TASK BRIEF:
Print the rows below word for word, from the first one through the line containing "The width and height of the screenshot is (1024, 1004).", including that line.

EXERCISE MATERIAL:
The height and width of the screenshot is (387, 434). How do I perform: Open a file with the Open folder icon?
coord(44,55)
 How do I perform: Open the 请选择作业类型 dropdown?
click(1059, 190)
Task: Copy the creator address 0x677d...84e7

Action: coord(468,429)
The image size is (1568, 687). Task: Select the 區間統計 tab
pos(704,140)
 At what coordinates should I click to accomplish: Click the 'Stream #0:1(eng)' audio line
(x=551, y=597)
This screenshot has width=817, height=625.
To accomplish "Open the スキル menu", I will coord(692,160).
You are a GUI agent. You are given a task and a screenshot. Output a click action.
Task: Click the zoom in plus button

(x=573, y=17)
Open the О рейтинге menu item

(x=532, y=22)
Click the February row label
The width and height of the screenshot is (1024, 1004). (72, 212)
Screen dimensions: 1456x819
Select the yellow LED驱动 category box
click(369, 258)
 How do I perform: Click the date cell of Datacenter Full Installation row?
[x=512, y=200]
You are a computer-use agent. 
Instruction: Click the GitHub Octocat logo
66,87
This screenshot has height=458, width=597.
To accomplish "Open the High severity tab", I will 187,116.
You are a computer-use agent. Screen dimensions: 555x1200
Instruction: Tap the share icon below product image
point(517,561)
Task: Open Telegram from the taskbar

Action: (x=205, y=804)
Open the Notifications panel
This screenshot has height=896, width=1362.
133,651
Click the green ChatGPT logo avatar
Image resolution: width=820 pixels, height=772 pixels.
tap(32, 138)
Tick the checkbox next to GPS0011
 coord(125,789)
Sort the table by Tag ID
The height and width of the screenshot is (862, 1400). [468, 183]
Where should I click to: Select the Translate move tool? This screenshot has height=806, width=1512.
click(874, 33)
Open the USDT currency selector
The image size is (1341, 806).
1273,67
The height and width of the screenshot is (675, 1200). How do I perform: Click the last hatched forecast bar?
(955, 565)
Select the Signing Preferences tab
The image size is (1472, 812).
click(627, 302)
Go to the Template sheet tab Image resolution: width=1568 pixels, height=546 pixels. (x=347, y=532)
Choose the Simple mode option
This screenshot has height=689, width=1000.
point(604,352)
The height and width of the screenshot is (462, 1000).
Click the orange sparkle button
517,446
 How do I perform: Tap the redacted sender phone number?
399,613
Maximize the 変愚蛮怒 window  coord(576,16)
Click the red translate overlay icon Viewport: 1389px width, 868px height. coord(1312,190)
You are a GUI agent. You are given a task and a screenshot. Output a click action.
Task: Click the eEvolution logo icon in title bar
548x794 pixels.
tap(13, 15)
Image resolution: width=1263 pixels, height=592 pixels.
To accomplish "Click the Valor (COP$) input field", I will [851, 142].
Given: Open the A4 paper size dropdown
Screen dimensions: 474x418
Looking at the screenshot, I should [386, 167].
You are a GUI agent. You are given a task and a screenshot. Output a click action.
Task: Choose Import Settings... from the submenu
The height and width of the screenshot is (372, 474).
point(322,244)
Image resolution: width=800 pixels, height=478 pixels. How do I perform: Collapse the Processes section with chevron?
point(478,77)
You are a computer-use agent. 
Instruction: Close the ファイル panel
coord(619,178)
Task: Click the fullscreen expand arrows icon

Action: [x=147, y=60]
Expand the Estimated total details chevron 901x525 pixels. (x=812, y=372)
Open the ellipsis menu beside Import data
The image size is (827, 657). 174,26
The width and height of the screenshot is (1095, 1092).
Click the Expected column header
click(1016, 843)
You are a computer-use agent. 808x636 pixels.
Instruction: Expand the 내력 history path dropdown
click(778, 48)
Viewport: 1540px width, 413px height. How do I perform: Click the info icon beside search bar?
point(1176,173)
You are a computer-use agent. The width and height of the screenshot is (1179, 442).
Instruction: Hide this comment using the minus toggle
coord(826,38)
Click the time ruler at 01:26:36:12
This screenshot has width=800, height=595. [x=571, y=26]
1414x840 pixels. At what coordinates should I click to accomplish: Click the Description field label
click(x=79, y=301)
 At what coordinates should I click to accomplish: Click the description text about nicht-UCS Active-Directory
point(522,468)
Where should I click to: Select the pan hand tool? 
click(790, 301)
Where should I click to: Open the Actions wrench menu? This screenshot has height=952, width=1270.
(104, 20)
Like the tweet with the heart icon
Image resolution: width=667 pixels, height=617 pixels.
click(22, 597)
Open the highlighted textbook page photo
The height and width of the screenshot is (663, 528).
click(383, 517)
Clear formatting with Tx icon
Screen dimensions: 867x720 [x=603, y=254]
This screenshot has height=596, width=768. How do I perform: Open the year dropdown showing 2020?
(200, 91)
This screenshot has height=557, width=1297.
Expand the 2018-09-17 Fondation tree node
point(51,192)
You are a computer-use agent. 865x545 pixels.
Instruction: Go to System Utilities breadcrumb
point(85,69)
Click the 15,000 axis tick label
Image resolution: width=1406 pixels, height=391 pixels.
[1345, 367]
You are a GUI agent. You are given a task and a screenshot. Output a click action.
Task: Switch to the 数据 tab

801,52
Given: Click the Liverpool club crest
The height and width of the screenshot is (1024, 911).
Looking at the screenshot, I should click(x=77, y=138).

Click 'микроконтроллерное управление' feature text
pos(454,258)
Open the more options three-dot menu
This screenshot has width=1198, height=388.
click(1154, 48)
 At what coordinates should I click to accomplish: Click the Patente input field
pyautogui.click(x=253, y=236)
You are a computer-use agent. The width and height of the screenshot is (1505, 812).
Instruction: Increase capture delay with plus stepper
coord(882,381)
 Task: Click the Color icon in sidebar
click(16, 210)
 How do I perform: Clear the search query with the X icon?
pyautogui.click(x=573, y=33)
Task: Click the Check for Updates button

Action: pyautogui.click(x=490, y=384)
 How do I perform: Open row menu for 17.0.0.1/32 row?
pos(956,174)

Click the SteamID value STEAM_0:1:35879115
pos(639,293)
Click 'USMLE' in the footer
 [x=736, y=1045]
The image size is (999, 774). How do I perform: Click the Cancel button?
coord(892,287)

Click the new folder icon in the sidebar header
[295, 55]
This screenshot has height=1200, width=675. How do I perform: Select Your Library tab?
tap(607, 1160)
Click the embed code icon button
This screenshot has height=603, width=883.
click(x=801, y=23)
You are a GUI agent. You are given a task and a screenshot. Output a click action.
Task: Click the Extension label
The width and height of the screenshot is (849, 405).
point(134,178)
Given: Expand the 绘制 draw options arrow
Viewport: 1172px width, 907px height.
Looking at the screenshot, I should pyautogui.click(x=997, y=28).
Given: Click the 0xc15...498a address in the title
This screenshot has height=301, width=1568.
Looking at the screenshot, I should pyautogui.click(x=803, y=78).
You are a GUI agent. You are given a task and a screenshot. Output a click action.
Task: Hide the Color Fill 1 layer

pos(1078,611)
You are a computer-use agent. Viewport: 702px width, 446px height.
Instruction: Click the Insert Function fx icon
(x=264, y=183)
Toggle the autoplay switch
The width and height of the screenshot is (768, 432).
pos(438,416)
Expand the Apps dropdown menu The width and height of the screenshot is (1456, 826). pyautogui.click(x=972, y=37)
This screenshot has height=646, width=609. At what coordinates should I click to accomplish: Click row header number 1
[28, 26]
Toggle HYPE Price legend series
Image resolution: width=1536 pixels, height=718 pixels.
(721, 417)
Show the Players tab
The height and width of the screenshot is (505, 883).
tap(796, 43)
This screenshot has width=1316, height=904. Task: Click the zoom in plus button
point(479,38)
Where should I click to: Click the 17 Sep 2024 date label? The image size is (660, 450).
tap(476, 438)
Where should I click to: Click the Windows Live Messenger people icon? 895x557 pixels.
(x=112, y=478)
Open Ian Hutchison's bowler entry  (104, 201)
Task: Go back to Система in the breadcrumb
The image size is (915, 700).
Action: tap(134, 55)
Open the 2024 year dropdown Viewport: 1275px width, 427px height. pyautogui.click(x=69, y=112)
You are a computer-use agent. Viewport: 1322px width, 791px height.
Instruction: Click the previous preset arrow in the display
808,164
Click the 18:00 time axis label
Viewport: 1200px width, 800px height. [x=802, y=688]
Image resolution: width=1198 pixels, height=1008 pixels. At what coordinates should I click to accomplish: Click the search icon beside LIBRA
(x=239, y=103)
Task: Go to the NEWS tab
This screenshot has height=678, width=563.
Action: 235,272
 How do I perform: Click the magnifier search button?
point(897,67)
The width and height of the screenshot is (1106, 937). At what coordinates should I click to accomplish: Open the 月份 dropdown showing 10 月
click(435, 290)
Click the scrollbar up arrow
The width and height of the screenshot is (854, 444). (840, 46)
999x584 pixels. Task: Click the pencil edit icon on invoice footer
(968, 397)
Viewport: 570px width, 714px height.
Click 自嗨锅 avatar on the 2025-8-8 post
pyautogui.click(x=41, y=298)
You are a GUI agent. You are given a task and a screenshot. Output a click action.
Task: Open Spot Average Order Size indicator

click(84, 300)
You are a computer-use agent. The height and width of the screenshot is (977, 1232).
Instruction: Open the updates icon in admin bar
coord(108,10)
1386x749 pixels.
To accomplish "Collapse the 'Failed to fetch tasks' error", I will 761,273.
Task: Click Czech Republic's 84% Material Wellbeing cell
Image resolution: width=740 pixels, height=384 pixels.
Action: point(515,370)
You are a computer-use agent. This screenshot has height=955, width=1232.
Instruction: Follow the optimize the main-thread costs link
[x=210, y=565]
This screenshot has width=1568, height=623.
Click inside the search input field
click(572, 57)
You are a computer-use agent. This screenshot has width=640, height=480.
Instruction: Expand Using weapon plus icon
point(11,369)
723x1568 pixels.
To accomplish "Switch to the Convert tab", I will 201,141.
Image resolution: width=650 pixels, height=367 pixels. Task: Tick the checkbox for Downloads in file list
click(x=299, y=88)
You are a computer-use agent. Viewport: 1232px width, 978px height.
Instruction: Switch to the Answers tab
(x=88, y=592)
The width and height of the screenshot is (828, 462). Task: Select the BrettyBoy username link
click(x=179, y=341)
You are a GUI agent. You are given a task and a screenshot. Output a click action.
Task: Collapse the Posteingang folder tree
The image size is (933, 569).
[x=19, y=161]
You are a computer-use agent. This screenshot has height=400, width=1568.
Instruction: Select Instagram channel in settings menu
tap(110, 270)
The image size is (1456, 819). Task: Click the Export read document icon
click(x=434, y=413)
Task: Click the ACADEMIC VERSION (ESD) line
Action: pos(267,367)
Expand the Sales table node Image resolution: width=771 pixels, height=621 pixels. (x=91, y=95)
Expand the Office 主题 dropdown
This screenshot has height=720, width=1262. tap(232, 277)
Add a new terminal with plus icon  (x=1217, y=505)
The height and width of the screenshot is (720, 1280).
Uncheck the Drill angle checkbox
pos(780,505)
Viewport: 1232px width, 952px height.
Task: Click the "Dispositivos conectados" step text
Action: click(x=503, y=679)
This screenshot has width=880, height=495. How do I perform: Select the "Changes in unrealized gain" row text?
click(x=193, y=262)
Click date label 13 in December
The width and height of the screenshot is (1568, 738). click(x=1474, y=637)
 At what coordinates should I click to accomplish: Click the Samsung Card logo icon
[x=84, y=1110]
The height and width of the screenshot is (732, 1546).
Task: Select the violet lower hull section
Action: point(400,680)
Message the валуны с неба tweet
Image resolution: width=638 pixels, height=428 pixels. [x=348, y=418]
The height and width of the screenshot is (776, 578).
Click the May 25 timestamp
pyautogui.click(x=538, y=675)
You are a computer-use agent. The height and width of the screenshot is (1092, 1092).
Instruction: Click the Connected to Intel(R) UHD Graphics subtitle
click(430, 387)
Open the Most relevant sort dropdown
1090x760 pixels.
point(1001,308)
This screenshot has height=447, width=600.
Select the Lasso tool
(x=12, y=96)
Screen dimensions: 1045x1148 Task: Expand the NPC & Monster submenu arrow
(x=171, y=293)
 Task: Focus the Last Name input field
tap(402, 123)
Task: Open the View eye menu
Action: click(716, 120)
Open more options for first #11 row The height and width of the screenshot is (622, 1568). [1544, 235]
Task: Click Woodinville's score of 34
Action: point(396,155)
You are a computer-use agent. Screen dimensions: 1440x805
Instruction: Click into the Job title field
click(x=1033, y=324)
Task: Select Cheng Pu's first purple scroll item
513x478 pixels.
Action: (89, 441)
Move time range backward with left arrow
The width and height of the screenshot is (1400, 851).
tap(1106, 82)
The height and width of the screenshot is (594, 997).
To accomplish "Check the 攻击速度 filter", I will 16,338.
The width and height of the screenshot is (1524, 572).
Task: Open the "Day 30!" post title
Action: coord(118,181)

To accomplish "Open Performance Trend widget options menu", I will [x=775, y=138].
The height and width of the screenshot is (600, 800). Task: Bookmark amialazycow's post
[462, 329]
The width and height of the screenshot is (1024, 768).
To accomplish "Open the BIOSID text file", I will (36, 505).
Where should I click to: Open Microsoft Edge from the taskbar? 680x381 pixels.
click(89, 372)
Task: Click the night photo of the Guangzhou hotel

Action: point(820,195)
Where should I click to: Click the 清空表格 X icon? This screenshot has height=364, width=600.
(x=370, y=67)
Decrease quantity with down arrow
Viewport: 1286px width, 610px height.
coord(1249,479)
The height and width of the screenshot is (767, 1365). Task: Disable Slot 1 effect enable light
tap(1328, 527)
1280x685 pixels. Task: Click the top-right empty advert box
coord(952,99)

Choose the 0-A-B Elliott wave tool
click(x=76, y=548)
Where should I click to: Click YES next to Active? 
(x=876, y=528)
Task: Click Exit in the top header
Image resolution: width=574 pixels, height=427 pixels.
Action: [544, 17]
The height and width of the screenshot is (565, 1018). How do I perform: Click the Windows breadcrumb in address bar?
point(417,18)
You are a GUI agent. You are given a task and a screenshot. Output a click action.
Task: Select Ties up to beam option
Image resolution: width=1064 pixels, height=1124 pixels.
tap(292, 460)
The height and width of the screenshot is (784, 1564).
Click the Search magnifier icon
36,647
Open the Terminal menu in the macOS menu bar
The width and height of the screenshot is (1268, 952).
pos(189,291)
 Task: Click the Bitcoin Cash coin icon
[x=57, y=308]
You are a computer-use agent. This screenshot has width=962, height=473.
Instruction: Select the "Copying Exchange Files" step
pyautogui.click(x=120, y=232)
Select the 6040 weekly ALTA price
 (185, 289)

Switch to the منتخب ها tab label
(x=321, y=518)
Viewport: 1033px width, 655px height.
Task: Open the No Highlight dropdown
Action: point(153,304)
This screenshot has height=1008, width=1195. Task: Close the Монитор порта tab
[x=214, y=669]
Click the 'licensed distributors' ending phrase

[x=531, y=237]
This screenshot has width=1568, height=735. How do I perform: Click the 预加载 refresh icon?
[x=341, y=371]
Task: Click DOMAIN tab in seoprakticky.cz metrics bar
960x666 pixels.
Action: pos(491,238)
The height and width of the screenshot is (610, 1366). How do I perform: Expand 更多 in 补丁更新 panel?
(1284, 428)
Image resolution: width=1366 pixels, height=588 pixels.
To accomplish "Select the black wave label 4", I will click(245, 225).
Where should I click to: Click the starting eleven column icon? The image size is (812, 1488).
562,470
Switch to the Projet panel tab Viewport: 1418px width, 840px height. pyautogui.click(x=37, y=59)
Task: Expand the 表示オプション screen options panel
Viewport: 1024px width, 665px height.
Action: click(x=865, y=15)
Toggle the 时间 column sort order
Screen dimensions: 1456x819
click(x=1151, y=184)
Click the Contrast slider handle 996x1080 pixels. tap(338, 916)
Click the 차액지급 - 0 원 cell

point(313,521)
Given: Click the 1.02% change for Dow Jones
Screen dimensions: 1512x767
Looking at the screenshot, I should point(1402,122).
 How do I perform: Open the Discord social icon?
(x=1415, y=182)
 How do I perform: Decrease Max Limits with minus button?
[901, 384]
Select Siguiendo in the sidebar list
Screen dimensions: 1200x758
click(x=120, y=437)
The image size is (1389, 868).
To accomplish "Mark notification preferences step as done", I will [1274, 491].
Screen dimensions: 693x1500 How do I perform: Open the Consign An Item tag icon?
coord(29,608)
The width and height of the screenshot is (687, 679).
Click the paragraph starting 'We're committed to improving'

REPLY TO THE TASK:
The height and width of the screenshot is (387, 434). How do I perform: Open a file with the Open folder icon?
coord(44,55)
 How do I perform: Open the 请选择作业类型 dropdown?
click(1059, 190)
Task: Copy the creator address 0x677d...84e7

Action: coord(468,429)
The image size is (1568, 687). Task: Select the 區間統計 tab
pos(704,140)
 At what coordinates should I click to accomplish: Click the 'Stream #0:1(eng)' audio line
(x=551, y=597)
This screenshot has width=817, height=625.
To accomplish "Open the スキル menu", I will coord(692,160).
You are a GUI agent. You are given a task and a screenshot. Output a click action.
Task: Click the zoom in plus button

(x=573, y=17)
Open the О рейтинге menu item

(x=532, y=22)
Click the February row label
The width and height of the screenshot is (1024, 1004). (72, 212)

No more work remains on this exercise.